__本文__
4153うぉんさんの読み聞かせの会:2017/12/24(日) 13:53:55 ID:LNssCYN6
マクシミリヤン、ジュリー、エマニュエルは、このところ立て続けに起こった
モルセール、ダングラール、ヴィルフォールの悲劇について語り合っていた
とはいえ、マクシミリヤンは、ただ無感動にそこにいるというだけの様子であった

モンテ・クリストがたずねてきた
「マクシミリヤン、君を迎えにきたよ」
「どこへいらっしゃいますの?伯爵さま」ジュリーが言った
「まずはマルセイユへ」
「まあ、兄を元気にして返してくださいませ」
「君たちはお兄さんが苦しんでいるのに気が付いていたのかね」
「ええ、私たちと暮らしていたんじゃつらいんじゃないかと」
「私がお兄さんの気がまぎれるようにしてあげるよ」

__提供データ__
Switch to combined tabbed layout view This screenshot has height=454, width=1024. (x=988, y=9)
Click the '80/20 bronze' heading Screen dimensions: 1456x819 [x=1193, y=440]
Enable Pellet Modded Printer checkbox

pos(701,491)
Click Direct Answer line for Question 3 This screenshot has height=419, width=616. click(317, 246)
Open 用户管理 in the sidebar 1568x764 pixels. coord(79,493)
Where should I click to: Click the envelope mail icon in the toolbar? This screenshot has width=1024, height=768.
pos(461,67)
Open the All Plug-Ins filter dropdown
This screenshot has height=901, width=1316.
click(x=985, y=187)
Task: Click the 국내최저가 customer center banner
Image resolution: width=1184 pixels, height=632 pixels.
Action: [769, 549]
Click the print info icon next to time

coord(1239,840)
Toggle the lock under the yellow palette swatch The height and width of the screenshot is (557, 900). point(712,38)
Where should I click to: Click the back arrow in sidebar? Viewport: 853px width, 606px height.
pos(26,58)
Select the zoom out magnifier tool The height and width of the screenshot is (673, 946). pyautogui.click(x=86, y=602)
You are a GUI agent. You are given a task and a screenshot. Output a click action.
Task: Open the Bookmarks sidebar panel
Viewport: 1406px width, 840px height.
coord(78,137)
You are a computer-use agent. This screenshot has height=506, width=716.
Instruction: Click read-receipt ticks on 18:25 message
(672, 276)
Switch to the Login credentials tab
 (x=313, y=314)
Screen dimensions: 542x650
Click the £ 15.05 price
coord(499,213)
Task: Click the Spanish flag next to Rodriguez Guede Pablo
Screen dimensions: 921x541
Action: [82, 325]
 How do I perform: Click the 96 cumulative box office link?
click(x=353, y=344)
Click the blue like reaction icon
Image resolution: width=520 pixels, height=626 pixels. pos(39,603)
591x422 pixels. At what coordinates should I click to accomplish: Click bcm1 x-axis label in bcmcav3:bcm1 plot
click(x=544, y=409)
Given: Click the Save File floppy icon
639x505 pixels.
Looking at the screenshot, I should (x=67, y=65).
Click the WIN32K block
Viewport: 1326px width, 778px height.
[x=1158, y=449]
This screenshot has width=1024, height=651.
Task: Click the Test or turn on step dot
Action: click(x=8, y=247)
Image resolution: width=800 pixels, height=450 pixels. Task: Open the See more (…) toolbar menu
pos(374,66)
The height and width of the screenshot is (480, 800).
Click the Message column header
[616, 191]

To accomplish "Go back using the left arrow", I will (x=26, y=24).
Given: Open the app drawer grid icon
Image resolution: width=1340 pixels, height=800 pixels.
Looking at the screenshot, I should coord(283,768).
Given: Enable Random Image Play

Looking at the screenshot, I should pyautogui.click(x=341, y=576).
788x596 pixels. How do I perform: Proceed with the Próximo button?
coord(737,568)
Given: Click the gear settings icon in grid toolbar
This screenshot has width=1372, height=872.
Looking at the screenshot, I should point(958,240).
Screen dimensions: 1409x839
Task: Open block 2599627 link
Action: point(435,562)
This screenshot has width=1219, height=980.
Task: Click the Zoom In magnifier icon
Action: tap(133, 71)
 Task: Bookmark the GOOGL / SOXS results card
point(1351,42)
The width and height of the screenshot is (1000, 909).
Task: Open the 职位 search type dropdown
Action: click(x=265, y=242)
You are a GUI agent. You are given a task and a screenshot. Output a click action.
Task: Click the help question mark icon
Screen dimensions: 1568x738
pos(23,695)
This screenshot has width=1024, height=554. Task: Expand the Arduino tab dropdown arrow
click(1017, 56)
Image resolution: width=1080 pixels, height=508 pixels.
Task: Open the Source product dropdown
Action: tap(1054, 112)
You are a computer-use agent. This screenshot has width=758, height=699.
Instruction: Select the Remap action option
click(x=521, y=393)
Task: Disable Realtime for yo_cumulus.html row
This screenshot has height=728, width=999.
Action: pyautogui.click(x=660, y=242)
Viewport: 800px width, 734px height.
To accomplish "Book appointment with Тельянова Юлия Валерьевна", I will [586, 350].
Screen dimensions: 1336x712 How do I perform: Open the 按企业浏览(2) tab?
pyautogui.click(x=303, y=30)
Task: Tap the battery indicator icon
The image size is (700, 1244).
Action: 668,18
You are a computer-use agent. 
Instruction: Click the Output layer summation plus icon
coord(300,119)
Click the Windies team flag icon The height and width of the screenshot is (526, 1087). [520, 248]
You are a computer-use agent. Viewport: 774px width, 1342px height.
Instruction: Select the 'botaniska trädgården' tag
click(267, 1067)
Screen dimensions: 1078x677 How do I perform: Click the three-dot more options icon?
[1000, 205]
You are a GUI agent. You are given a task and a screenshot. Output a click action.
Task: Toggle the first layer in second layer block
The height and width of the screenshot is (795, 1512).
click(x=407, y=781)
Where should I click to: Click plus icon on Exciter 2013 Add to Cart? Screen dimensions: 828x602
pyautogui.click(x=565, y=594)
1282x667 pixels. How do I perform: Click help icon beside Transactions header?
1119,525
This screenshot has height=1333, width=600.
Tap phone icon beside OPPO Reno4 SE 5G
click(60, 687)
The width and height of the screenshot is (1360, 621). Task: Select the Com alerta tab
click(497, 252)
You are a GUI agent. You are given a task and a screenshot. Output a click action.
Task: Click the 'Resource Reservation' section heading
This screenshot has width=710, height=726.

__練習問題__
1) 本文で、三人が語り合っている悲劇の当事者の名前をすべて書き出しなさい。
2) モンテ・クリストがマクシミリヤンを迎えに来た場面を描いた本文を、最後の台詞の後から書き継ぎなさい。
データは本文とは別の資料です。

__各問の解答__
1) モルセール、ダングラール、ヴィルフォール

2)
「用意はできています」マクシミリヤンは言った
「そんなに急に行ってしまうの?!」
「ぐずぐずしていると悲しみが増すばかりだ」
「お兄様のこのしゃべり方!
お兄様はなにか私たちに隠してらっしゃるわ!」
「とんでもない!
お兄さんのことは心配しなくていい
元気で笑って帰ってくるよ」
「お兄様に明るさを取り戻してください」
「まだ船乗りシンドバッドを信じているかね」
「もちろん」
「ならば、安心して待ちなさい」

階段の下に、召使のアリが待っていた
「あの手紙をあの方に見せたか」
アリはうなずいた
「なんと言って、いやどうなされた?」
アリはノワルチエの『そうだ』を真似た
「よし、老人は承諾してくださった
では行こう」
馬車は出発した
途中、台地の上で、モンテ・クリストは馬車を降りた
そこからはパリが黒々とした海のように見えた
偉大なる都よ!
私の使命は終わった
さらば、パリよ
馬車はふたたび走り出す
「モレル、ついてきたことを後悔しているかね」
「いいえ、でもパリにはヴァランチーヌが眠っているんです
パリを離れることは、もう一度彼女から離れることだ」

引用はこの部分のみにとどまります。